-- Stored data follows --

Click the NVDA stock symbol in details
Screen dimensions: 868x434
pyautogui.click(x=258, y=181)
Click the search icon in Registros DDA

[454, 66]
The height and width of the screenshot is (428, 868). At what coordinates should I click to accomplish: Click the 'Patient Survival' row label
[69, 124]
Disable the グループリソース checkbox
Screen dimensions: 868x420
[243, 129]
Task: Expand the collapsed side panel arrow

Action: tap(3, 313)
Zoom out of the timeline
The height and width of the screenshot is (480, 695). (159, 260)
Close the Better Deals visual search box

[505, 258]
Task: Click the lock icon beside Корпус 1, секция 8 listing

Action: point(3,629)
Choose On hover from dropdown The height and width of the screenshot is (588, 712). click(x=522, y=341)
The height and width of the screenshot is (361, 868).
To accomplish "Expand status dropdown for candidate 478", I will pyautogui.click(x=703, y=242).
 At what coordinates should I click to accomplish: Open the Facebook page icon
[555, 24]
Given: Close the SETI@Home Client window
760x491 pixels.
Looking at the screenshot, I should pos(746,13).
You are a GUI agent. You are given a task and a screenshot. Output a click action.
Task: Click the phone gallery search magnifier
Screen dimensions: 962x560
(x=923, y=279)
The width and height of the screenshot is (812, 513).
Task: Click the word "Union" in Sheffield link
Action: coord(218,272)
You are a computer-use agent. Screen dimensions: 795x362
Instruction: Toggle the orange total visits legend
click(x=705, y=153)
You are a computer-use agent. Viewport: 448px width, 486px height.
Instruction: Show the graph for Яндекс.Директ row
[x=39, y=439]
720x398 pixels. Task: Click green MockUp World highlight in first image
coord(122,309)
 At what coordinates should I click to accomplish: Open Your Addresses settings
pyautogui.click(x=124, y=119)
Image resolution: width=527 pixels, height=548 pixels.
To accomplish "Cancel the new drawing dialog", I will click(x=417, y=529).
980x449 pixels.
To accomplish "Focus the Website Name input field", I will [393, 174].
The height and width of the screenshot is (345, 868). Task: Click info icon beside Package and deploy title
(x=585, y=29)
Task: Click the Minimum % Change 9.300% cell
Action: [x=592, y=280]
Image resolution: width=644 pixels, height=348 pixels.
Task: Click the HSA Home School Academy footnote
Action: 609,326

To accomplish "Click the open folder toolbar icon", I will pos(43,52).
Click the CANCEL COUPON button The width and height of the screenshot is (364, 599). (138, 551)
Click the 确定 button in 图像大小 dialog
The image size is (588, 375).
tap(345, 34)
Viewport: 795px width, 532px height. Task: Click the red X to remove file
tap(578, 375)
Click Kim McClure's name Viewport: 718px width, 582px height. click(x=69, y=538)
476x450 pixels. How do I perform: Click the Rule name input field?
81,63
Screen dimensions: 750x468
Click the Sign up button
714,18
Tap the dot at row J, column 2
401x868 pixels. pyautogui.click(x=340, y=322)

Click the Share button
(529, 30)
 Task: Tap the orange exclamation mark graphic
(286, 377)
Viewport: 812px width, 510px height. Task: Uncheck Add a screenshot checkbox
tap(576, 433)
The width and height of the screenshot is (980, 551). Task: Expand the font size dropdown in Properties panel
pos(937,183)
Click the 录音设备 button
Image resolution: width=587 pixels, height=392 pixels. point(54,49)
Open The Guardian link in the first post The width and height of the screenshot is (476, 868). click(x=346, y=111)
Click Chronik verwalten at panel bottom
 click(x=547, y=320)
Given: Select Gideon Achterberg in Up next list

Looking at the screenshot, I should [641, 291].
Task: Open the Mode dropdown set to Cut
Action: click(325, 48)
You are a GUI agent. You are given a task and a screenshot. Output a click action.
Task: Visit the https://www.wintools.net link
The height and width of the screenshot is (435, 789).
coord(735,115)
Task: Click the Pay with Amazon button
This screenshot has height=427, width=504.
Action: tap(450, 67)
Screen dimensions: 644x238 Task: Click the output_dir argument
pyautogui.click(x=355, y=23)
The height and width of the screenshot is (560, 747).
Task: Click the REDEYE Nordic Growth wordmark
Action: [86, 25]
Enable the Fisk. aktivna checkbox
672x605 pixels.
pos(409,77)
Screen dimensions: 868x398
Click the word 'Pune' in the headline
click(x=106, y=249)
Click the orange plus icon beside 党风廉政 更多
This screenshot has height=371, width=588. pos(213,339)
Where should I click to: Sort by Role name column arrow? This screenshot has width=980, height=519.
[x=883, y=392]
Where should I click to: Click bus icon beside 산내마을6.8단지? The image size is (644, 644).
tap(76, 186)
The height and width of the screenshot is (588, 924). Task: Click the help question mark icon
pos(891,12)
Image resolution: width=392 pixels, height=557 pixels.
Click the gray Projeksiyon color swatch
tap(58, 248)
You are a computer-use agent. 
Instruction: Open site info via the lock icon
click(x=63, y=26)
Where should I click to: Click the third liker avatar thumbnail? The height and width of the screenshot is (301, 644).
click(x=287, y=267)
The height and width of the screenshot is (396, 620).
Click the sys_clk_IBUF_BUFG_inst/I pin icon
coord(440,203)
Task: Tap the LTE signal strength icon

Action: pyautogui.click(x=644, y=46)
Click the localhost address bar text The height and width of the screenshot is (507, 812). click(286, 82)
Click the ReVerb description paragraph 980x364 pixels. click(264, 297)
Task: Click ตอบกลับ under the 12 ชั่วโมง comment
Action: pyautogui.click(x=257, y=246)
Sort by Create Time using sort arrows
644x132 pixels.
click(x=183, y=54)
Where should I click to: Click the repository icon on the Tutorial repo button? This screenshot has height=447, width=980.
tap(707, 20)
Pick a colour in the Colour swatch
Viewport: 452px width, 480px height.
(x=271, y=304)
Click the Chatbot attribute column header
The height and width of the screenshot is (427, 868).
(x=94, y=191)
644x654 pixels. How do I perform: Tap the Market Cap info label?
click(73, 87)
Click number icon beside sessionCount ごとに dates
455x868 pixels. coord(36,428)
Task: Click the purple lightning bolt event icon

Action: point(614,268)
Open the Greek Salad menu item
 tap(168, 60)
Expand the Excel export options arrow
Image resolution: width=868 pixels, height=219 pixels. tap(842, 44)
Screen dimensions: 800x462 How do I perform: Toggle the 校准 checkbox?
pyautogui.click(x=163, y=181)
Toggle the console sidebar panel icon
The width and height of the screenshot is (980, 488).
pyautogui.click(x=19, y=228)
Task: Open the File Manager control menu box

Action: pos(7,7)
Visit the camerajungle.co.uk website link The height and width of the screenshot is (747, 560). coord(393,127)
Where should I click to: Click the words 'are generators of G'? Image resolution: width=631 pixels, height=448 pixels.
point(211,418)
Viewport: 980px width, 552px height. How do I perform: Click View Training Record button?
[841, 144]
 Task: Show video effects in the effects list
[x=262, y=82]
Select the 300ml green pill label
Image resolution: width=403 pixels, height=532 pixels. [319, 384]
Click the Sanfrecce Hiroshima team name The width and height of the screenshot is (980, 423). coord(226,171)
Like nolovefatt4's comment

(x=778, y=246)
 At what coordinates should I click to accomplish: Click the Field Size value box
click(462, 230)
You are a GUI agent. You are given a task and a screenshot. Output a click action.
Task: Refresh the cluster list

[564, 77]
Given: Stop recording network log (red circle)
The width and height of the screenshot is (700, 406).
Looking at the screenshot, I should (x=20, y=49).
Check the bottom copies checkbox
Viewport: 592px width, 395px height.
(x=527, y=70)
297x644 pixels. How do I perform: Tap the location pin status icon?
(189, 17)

-- Stored data concluded --

Set every entry down verbatim.

> **Solution**
Click the NVDA stock symbol in details
Screen dimensions: 868x434
pyautogui.click(x=258, y=181)
Click the search icon in Registros DDA

[454, 66]
The height and width of the screenshot is (428, 868). At what coordinates should I click to accomplish: Click the 'Patient Survival' row label
[69, 124]
Disable the グループリソース checkbox
Screen dimensions: 868x420
[243, 129]
Task: Expand the collapsed side panel arrow

Action: tap(3, 313)
Zoom out of the timeline
The height and width of the screenshot is (480, 695). (159, 260)
Close the Better Deals visual search box

[505, 258]
Task: Click the lock icon beside Корпус 1, секция 8 listing

Action: point(3,629)
Choose On hover from dropdown The height and width of the screenshot is (588, 712). click(x=522, y=341)
The height and width of the screenshot is (361, 868).
To accomplish "Expand status dropdown for candidate 478", I will pyautogui.click(x=703, y=242).
 At what coordinates should I click to accomplish: Open the Facebook page icon
[555, 24]
Given: Close the SETI@Home Client window
760x491 pixels.
Looking at the screenshot, I should pos(746,13).
You are a GUI agent. You are given a task and a screenshot. Output a click action.
Task: Click the phone gallery search magnifier
Screen dimensions: 962x560
(x=923, y=279)
The width and height of the screenshot is (812, 513).
Task: Click the word "Union" in Sheffield link
Action: coord(218,272)
You are a computer-use agent. Screen dimensions: 795x362
Instruction: Toggle the orange total visits legend
click(x=705, y=153)
You are a computer-use agent. Viewport: 448px width, 486px height.
Instruction: Show the graph for Яндекс.Директ row
[x=39, y=439]
720x398 pixels. Task: Click green MockUp World highlight in first image
coord(122,309)
 At what coordinates should I click to accomplish: Open Your Addresses settings
pyautogui.click(x=124, y=119)
Image resolution: width=527 pixels, height=548 pixels.
To accomplish "Cancel the new drawing dialog", I will click(x=417, y=529).
980x449 pixels.
To accomplish "Focus the Website Name input field", I will [393, 174].
The height and width of the screenshot is (345, 868). Task: Click info icon beside Package and deploy title
(x=585, y=29)
Task: Click the Minimum % Change 9.300% cell
Action: [x=592, y=280]
Image resolution: width=644 pixels, height=348 pixels.
Task: Click the HSA Home School Academy footnote
Action: 609,326

To accomplish "Click the open folder toolbar icon", I will pos(43,52).
Click the CANCEL COUPON button The width and height of the screenshot is (364, 599). (138, 551)
Click the 确定 button in 图像大小 dialog
The image size is (588, 375).
tap(345, 34)
Viewport: 795px width, 532px height. Task: Click the red X to remove file
tap(578, 375)
Click Kim McClure's name Viewport: 718px width, 582px height. click(x=69, y=538)
476x450 pixels. How do I perform: Click the Rule name input field?
81,63
Screen dimensions: 750x468
Click the Sign up button
714,18
Tap the dot at row J, column 2
401x868 pixels. pyautogui.click(x=340, y=322)

Click the Share button
(529, 30)
 Task: Tap the orange exclamation mark graphic
(286, 377)
Viewport: 812px width, 510px height. Task: Uncheck Add a screenshot checkbox
tap(576, 433)
The width and height of the screenshot is (980, 551). Task: Expand the font size dropdown in Properties panel
pos(937,183)
Click the 录音设备 button
Image resolution: width=587 pixels, height=392 pixels. point(54,49)
Open The Guardian link in the first post The width and height of the screenshot is (476, 868). click(x=346, y=111)
Click Chronik verwalten at panel bottom
 click(x=547, y=320)
Given: Select Gideon Achterberg in Up next list

Looking at the screenshot, I should [641, 291].
Task: Open the Mode dropdown set to Cut
Action: click(325, 48)
You are a GUI agent. You are given a task and a screenshot. Output a click action.
Task: Visit the https://www.wintools.net link
The height and width of the screenshot is (435, 789).
coord(735,115)
Task: Click the Pay with Amazon button
This screenshot has height=427, width=504.
Action: tap(450, 67)
Screen dimensions: 644x238 Task: Click the output_dir argument
pyautogui.click(x=355, y=23)
The height and width of the screenshot is (560, 747).
Task: Click the REDEYE Nordic Growth wordmark
Action: [86, 25]
Enable the Fisk. aktivna checkbox
672x605 pixels.
pos(409,77)
Screen dimensions: 868x398
Click the word 'Pune' in the headline
click(x=106, y=249)
Click the orange plus icon beside 党风廉政 更多
This screenshot has height=371, width=588. pos(213,339)
Where should I click to: Sort by Role name column arrow? This screenshot has width=980, height=519.
[x=883, y=392]
Where should I click to: Click bus icon beside 산내마을6.8단지? The image size is (644, 644).
tap(76, 186)
The height and width of the screenshot is (588, 924). Task: Click the help question mark icon
pos(891,12)
Image resolution: width=392 pixels, height=557 pixels.
Click the gray Projeksiyon color swatch
tap(58, 248)
You are a computer-use agent. 
Instruction: Open site info via the lock icon
click(x=63, y=26)
Where should I click to: Click the third liker avatar thumbnail? The height and width of the screenshot is (301, 644).
click(x=287, y=267)
The height and width of the screenshot is (396, 620).
Click the sys_clk_IBUF_BUFG_inst/I pin icon
coord(440,203)
Task: Tap the LTE signal strength icon

Action: pyautogui.click(x=644, y=46)
Click the localhost address bar text The height and width of the screenshot is (507, 812). click(286, 82)
Click the ReVerb description paragraph 980x364 pixels. click(264, 297)
Task: Click ตอบกลับ under the 12 ชั่วโมง comment
Action: pyautogui.click(x=257, y=246)
Sort by Create Time using sort arrows
644x132 pixels.
click(x=183, y=54)
Where should I click to: Click the repository icon on the Tutorial repo button? This screenshot has height=447, width=980.
tap(707, 20)
Pick a colour in the Colour swatch
Viewport: 452px width, 480px height.
(x=271, y=304)
Click the Chatbot attribute column header
The height and width of the screenshot is (427, 868).
(x=94, y=191)
644x654 pixels. How do I perform: Tap the Market Cap info label?
click(73, 87)
Click number icon beside sessionCount ごとに dates
455x868 pixels. coord(36,428)
Task: Click the purple lightning bolt event icon

Action: point(614,268)
Open the Greek Salad menu item
 tap(168, 60)
Expand the Excel export options arrow
Image resolution: width=868 pixels, height=219 pixels. tap(842, 44)
Screen dimensions: 800x462 How do I perform: Toggle the 校准 checkbox?
pyautogui.click(x=163, y=181)
Toggle the console sidebar panel icon
The width and height of the screenshot is (980, 488).
pyautogui.click(x=19, y=228)
Task: Open the File Manager control menu box

Action: pos(7,7)
Visit the camerajungle.co.uk website link The height and width of the screenshot is (747, 560). coord(393,127)
Where should I click to: Click the words 'are generators of G'? Image resolution: width=631 pixels, height=448 pixels.
point(211,418)
Viewport: 980px width, 552px height. How do I perform: Click View Training Record button?
[841, 144]
 Task: Show video effects in the effects list
[x=262, y=82]
Select the 300ml green pill label
Image resolution: width=403 pixels, height=532 pixels. [319, 384]
Click the Sanfrecce Hiroshima team name The width and height of the screenshot is (980, 423). coord(226,171)
Like nolovefatt4's comment

(x=778, y=246)
 At what coordinates should I click to accomplish: Click the Field Size value box
click(462, 230)
You are a GUI agent. You are given a task and a screenshot. Output a click action.
Task: Refresh the cluster list

[564, 77]
Given: Stop recording network log (red circle)
The width and height of the screenshot is (700, 406).
Looking at the screenshot, I should (x=20, y=49).
Check the bottom copies checkbox
Viewport: 592px width, 395px height.
(x=527, y=70)
297x644 pixels. How do I perform: Tap the location pin status icon?
(189, 17)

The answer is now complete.